Acute viral infections of the upper respiratory and gastrointestinal tracts constitute a large part of the total short-term disease burden among adults of productive age. These aliments explain a significant part of the disease-related loss of production. It was previously found that respiratory disorders and gastroenteritis accounted for 50–60% of all episodes of absence from work [1]. Already in the early 2000s, the annual economic cost of lost productivity due to the common cold in the USA was estimated to approach $25 billion USD, [2] while others estimated the total cost at $40 billion USD [3].

A more recent Swedish study showed that the proportion of workers who reported at least one day a year of absenteeism due to rhinitis and common cold was 37%, whereas 72% reported to have worked while sick with subsequent reductions in productivity [4]. The total annual costs for productivity loss in Sweden were estimated at €2.7 billion a year [4].

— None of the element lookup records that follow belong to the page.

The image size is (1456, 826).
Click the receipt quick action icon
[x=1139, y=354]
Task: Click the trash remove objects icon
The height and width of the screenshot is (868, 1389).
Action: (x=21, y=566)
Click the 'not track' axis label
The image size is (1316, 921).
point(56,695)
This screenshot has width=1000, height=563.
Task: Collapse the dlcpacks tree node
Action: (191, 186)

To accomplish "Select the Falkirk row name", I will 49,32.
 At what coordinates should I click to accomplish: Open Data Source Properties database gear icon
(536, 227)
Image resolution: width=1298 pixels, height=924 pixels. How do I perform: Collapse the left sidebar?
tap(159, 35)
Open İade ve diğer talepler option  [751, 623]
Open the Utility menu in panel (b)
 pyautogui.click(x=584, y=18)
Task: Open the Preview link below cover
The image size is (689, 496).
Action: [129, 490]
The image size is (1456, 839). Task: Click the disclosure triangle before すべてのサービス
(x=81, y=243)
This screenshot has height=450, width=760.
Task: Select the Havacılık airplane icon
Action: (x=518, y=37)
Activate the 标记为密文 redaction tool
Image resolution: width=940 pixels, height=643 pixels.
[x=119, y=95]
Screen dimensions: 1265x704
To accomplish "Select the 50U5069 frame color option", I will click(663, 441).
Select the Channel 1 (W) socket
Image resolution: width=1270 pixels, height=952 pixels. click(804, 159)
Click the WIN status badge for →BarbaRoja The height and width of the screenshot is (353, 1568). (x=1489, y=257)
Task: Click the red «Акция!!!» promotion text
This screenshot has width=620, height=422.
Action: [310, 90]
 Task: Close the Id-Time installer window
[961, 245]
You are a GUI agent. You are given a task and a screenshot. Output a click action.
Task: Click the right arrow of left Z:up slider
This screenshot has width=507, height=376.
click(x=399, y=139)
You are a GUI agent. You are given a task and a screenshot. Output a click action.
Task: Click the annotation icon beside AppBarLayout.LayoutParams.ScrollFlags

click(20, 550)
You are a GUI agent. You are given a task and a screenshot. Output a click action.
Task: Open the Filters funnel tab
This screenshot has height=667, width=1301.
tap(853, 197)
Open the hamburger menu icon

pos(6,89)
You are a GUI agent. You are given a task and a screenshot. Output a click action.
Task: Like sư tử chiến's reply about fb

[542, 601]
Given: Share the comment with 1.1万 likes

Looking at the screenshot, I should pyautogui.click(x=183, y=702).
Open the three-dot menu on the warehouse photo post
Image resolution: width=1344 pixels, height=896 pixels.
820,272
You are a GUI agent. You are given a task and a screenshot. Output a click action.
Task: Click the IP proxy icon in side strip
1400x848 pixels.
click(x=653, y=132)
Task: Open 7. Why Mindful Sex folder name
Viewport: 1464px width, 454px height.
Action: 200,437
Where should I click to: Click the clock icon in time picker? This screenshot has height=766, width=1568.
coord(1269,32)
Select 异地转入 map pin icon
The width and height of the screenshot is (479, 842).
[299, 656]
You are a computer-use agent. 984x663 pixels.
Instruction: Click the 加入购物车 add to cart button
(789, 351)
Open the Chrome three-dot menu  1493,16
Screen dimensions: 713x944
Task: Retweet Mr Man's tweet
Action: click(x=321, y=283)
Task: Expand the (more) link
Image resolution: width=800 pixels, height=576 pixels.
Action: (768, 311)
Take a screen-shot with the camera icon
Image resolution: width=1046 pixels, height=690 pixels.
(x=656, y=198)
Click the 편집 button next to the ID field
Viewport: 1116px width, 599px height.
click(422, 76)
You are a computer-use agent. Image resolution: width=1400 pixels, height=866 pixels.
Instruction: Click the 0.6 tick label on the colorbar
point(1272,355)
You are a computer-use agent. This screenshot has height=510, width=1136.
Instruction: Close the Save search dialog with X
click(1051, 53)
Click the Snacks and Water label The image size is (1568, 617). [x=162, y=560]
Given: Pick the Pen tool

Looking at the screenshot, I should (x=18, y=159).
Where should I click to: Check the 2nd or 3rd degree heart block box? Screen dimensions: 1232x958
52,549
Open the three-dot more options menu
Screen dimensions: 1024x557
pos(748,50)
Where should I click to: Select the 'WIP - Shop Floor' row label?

Despite these impressive figures, surprisingly little has been done to study risk factors for transmission of acute respiratory infections and viral gastroenteritis and to explore alternative possibilities for prevention of work-related infectious transmission. With few exceptions [5, 6] current public counseling rests heavily on family and community studies from the 1950’s and 70’s [7] and viral-challenge studies in laboratory settings done in the 1990s [8].

In these studies, data about work-related factors that can facilitate or hinder spread and clinical manifestation of infections were scarce and patchy. Hand washing, psychological stress, social support, and shift work may modify the risk of viral respiratory infection [811]. However, data on the preventive role of physical interventions, e.g. hand washing, in adult populations are rather weak and the results are conflicting [12]. The role of physical activity is uncertain [13, 14]. Body cooling seems to be unrelated to risk [15], but sudden changes of temperature at work were significantly associated with the risk of community-acquired pneumonia in one study [16]. Sleep duration and efficiency was shown to be strongly linked to susceptibility to experimental inoculation of rhinovirus, adding support to the importance of shift work as a facilitating factor [17, 18]. However, to our knowledge, the effects of long sleep duration on infections are not well established. Smoking, and to a lesser extent passive smoking, appears to be important [19, 20], and the importance of dust, particles and airborne irritants needs to be investigated.

The general population cohort study SWEDE-I (Studies of Work Environment and Disease Epidemiology-Infections) was conceived to fill some of the knowledge gaps. The specific purposes of the cohort were to: (i) determine work-related factors relevant to the spread of common acute respiratory infections and viral gastroenteritis, both overall and by causative viral agent; (ii) provide empirical data on factors that affect the probability of transmission of common viral infections in various work-related settings, in order to improve the epidemic models needed for predictions and planning when major outbreaks are foreseen. After a pilot study in the spring of 2011, the SWEDE-I study was carried out between August 22, 2011 and May 31, 2012.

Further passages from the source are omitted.